As competências específicas, nomeadamente as que se processam no modo oral, como a compreensão e expressão oral, as que se processam no modo escrito, que são a leitura e a escrita, mais directamente dependente do ensino explícito, formal e sistematizado; transversal a estas competências é o conhecimento explícito da língua (Ib., id.: 15).

Os conteúdos são

(…) de natureza conceptual e descritiva e activam competências metalinguísticas, metatextuais e metadiscursivas, como resultado de uma reflexão pedagogicamente orientada sobre situações e usos particulares da língua e visando o conhecimento sistematizado da estrutura e das práticas do português-padrão (Ib., id.: 16).

Na organização programática, os conceitos enunciados são apresentados em quadros que integram as orientações programáticas do Português respeitantes aos três ciclos que integram o programa e se articulam entre si.

Os quadros integram a definição de competência específica do Português, os descritores de desempenho, os conteúdos e ainda as notas.

Os descritores de desempenho são apresentados agrupados em grandes linhas orientadoras e referem-se àquilo que o aluno deve ser capaz de fazer como resultado de uma aprendizagem conduzida em função do estádio de desenvolvimento linguístico, cognitivo e emocional em que ele se encontra, bem como das etapas que antecederam esse momento.
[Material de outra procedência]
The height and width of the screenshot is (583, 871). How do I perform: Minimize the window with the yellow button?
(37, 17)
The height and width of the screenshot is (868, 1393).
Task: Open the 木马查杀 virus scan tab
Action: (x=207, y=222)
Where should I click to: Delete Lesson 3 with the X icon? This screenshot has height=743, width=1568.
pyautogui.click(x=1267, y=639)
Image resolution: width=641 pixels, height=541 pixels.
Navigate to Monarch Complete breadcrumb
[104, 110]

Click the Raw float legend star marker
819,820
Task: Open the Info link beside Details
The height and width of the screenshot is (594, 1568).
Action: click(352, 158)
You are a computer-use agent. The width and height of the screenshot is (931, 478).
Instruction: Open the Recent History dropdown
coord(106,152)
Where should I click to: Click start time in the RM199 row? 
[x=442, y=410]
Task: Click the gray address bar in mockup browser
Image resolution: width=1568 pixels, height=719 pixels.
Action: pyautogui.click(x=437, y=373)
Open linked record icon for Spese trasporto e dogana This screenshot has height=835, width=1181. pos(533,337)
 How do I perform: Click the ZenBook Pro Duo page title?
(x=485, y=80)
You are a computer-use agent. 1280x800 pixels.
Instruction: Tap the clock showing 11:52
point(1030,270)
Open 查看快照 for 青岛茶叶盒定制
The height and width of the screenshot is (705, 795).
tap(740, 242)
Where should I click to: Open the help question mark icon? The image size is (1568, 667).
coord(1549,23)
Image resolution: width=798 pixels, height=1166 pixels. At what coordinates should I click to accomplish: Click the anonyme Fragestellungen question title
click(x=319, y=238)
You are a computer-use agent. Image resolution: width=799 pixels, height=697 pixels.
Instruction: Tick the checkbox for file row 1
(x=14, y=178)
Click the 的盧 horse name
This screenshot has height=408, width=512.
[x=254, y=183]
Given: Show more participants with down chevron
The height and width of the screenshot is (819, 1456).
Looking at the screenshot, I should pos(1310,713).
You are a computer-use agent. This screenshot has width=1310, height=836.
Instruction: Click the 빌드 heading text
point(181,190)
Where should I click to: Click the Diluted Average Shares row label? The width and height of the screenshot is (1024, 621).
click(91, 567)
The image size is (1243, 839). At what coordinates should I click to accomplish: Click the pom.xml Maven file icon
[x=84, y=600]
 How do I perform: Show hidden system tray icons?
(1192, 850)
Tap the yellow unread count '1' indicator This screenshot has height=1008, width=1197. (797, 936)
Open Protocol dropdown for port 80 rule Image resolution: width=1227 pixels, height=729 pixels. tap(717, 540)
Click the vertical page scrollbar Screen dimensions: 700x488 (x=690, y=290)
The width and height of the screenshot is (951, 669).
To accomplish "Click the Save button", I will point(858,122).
Os conteúdos são de natureza declarativa e procedimental e trata-se de termos que cobrem conceitos, relativos às diferentes competências, progressivamente mais elaborados. A mancha cinzenta indica que o conceito subjacente ao conteúdo pode ser trabalhado, mas sem explicitação do termo aos alunos, uma vez que ele fará parte apenas da metalinguagem do professor.

As notas integram sugestões de atividades dirigidas ao professor e clarificações que não pretendem condicionar a sua ação.

A partir da análise dos quadros, mais facilmente nos apercebermos de que a articulação interciclos se consubstancia no princípio de progressão, à luz da noção de que o processo de ensino-aprendizagem da língua progride por patamares sucessivamente consolidados.

Assim, o processo de ensino-aprendizagem apresenta-se como «movimento» apoiado em aprendizagens anteriores. Como tal, o desenvolvimento do currículo é contínuo.

Em síntese, os novos programas de Português caracterizam-se pelo entendimento do ciclo como eixo estruturante do desenvolvimento curricular, apontando para uma programação contextualizada e flexível dos conteúdos e das oportunidades de aprendizagem. Caracteriza-se, também, pela conceção do Professor de Português como agente do desenvolvimento curricular e por se basear numa matriz comum aos três ciclos do Ensino Básico, valorizando o princípio da progressão/articulação vertical, assente em aprendizagens significativas, na mobilização de conhecimentos prévios e em níveis crescentes de complexidade.

Para cada ciclo é feita uma caracterização, são apresentados os “resultados esperados” no final de cada ciclo, os respetivos “descritores de desempenho”, um corpus textual de suporte e ainda orientações de gestão.

Em cada ciclo, as orientações curriculares apresentam-se por competências, valorizando o princípio da progressão (articulação horizontal).

Em suma, estamos perante um novo programa de Português repleto de exigências para o professor, no que respeita tanto ao plano da atualização científico- pedagógica, como ao da autonomia na gestão curricular.